** INFORMATION SUPPLIED **

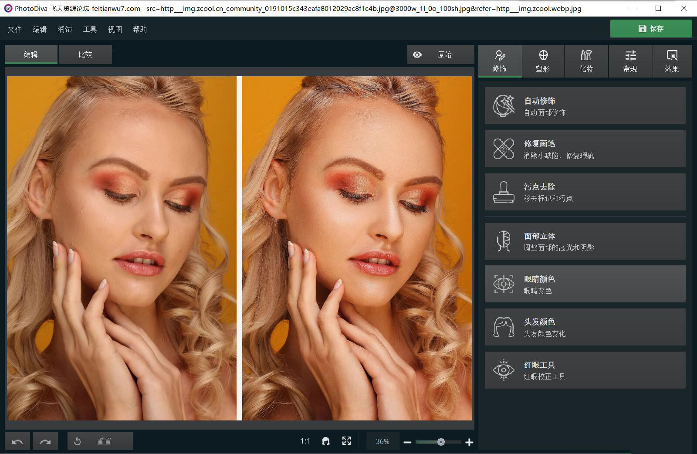Open the 工具 menu

tap(90, 29)
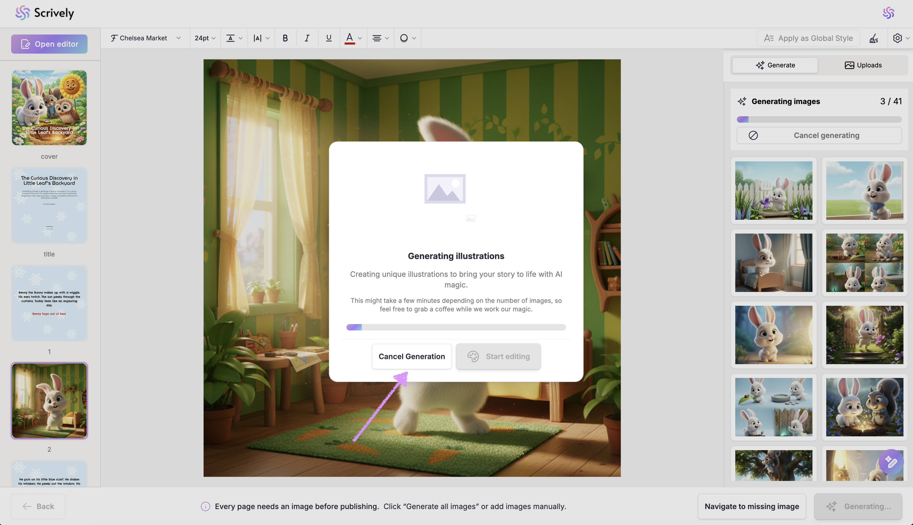
Task: Click the Scrively profile icon top right
Action: [888, 13]
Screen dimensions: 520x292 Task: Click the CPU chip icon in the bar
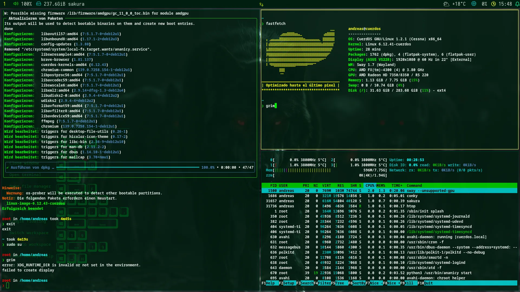click(x=474, y=4)
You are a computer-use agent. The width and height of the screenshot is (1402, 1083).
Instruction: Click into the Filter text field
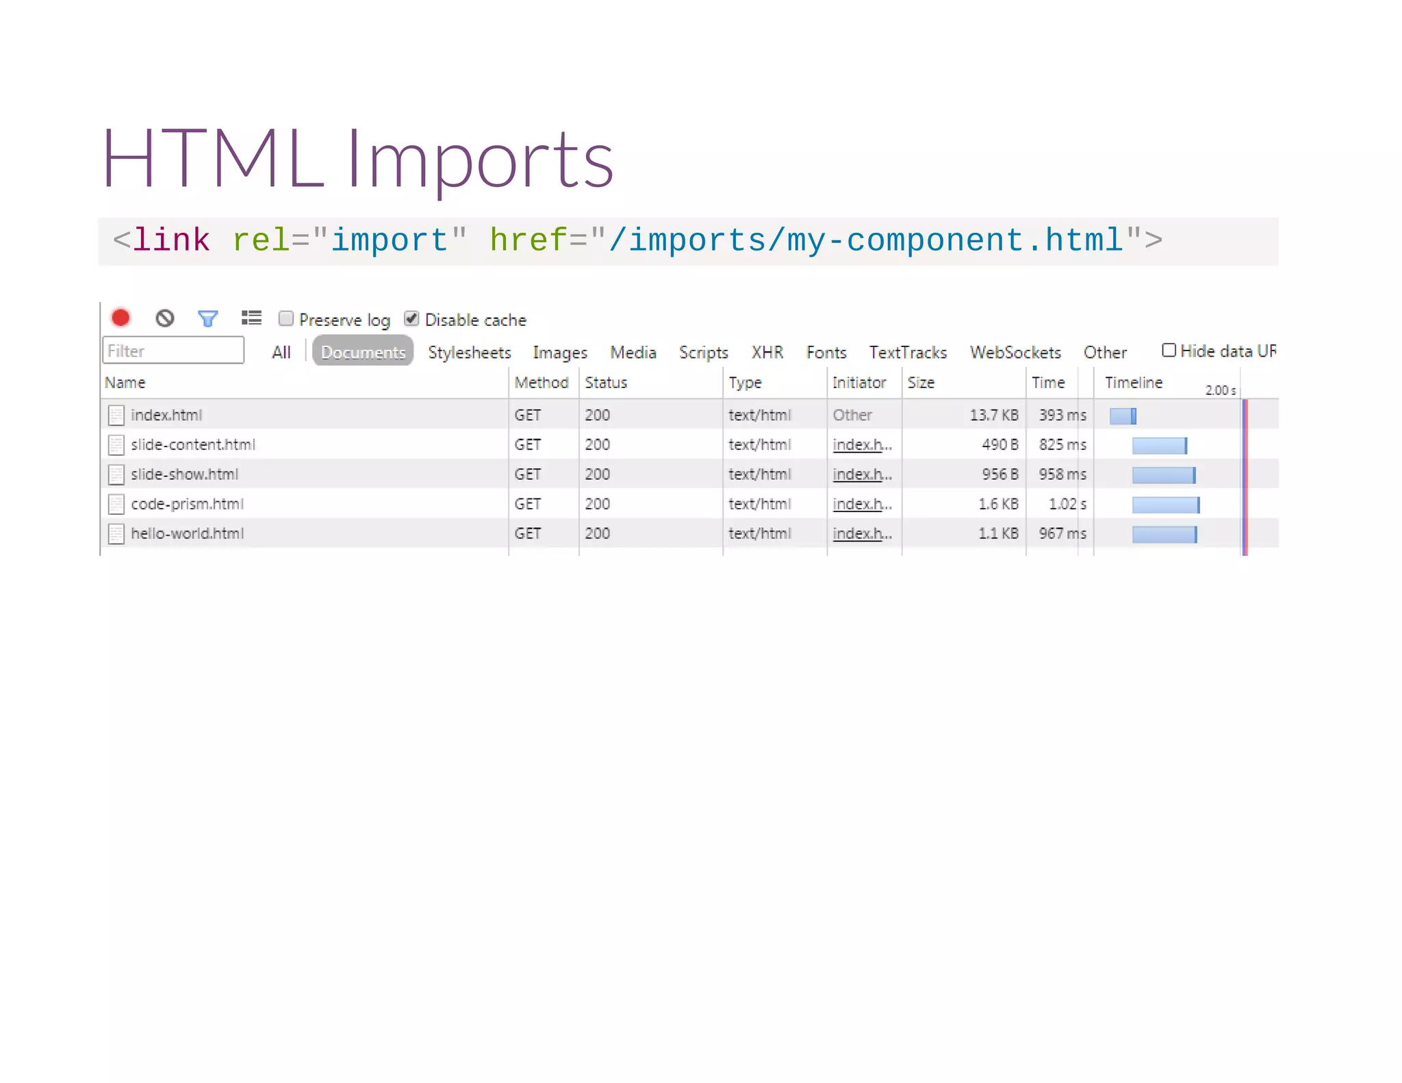tap(173, 351)
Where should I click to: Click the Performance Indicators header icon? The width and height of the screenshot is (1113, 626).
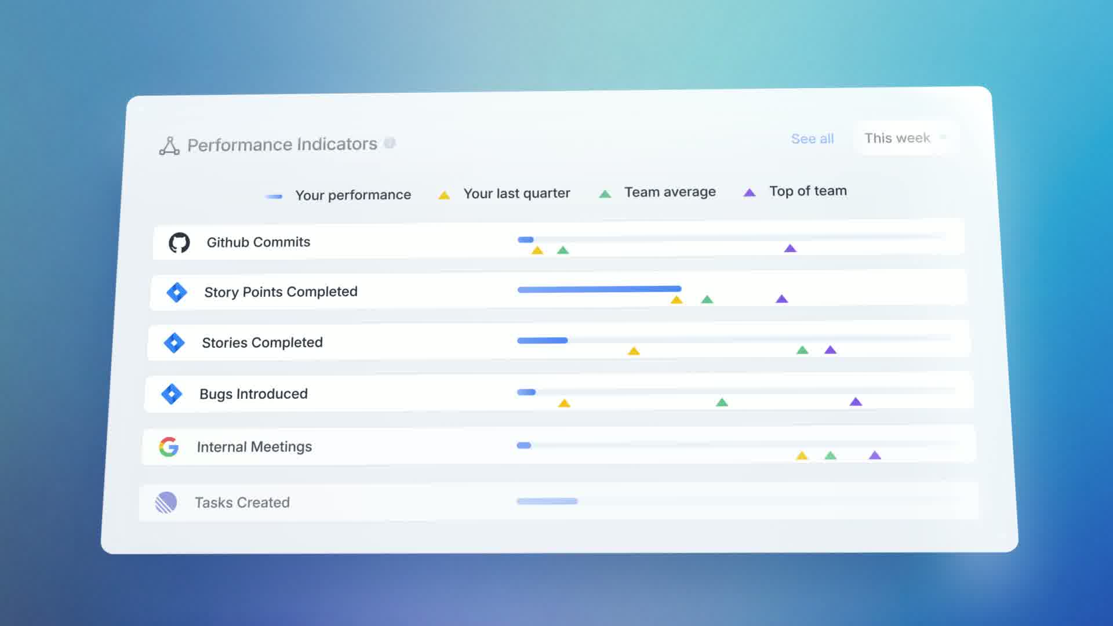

** WHAT IS EXPECTED **
Among the lines of the material above, find those with the word "screenshot". Copy each one.

** SOLUTION **
You are a computer-use agent. The width and height of the screenshot is (1402, 1083).
Where should I click to: Click the Performance Indicators header icon? The width and height of the screenshot is (1113, 626).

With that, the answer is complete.